DATA FOR PROCESSING:
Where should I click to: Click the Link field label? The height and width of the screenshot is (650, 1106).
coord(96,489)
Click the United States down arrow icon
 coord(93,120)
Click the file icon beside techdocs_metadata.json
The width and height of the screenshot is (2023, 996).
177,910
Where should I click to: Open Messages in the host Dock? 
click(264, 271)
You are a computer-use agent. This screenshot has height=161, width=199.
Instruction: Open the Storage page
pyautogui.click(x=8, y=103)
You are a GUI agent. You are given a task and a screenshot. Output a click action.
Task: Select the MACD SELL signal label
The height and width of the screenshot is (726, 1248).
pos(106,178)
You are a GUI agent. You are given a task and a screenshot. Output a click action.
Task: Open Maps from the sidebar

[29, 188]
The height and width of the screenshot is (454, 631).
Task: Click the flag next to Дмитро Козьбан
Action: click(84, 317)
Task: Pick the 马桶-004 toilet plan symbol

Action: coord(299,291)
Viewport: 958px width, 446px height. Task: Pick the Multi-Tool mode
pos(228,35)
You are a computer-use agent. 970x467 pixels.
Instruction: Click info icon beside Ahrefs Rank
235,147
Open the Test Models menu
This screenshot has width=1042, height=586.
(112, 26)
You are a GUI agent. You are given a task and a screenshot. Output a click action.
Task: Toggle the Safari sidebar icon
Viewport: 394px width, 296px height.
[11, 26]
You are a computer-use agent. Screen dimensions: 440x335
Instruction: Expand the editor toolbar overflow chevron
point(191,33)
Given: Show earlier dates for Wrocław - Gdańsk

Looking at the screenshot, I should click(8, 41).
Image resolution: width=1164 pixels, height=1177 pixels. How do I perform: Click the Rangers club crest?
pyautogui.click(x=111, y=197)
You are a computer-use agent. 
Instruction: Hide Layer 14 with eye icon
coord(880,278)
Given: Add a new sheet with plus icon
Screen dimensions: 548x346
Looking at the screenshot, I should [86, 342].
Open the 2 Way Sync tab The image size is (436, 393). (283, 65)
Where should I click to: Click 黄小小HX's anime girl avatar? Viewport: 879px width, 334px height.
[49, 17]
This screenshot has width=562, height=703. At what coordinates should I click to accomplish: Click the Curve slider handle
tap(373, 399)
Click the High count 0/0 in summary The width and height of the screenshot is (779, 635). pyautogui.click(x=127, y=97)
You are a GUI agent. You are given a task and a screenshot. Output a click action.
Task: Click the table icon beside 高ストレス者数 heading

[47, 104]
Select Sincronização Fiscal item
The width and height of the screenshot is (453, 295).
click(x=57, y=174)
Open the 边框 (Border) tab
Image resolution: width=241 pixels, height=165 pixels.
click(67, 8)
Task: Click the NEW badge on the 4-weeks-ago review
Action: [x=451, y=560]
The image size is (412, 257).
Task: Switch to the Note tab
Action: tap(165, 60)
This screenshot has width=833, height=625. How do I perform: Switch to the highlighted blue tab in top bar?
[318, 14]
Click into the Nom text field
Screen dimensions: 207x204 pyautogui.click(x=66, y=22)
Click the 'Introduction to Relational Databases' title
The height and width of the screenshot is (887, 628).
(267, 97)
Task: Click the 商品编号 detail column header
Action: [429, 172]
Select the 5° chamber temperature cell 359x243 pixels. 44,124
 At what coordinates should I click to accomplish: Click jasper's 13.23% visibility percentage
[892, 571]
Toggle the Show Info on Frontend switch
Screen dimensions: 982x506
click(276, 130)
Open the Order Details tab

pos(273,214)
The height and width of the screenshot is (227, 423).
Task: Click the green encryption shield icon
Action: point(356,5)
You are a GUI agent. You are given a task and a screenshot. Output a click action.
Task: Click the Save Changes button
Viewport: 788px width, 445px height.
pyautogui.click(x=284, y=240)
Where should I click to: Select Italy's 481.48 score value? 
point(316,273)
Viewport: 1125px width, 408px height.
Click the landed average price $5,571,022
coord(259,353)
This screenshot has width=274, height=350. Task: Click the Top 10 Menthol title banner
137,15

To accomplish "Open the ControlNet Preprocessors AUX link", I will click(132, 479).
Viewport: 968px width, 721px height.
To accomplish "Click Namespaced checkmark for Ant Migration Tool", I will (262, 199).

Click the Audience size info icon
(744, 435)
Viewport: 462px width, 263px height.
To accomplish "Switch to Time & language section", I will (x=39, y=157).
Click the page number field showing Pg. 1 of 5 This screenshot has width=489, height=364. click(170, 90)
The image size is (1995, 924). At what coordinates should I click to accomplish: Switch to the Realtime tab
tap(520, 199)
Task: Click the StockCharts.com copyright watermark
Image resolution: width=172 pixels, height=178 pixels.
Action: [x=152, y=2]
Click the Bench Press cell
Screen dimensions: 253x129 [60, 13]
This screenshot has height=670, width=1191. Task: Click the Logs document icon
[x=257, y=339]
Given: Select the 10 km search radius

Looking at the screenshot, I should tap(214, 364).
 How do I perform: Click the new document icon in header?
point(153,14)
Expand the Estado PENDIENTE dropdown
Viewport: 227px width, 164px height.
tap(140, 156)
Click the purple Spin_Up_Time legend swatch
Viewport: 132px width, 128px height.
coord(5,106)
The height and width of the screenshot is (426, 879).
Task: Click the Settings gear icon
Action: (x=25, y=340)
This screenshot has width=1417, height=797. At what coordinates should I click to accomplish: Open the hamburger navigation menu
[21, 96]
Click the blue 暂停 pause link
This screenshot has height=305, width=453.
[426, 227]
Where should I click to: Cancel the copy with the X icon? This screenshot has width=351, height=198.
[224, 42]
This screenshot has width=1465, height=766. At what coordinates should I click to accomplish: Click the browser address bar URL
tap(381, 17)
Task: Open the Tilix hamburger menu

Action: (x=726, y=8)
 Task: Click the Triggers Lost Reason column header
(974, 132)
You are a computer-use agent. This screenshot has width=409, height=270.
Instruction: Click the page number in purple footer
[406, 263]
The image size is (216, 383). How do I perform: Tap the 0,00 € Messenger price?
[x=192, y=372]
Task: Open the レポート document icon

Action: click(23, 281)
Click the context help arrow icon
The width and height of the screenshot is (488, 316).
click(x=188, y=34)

WHAT IS NEEDED:
Please quote the stretch of entries from the very start through the line containing "click(264, 271)", both ends included, with no changes.

REPLY TO THE EXERCISE:
Where should I click to: Click the Link field label? The height and width of the screenshot is (650, 1106).
coord(96,489)
Click the United States down arrow icon
 coord(93,120)
Click the file icon beside techdocs_metadata.json
The width and height of the screenshot is (2023, 996).
177,910
Where should I click to: Open Messages in the host Dock? 
click(264, 271)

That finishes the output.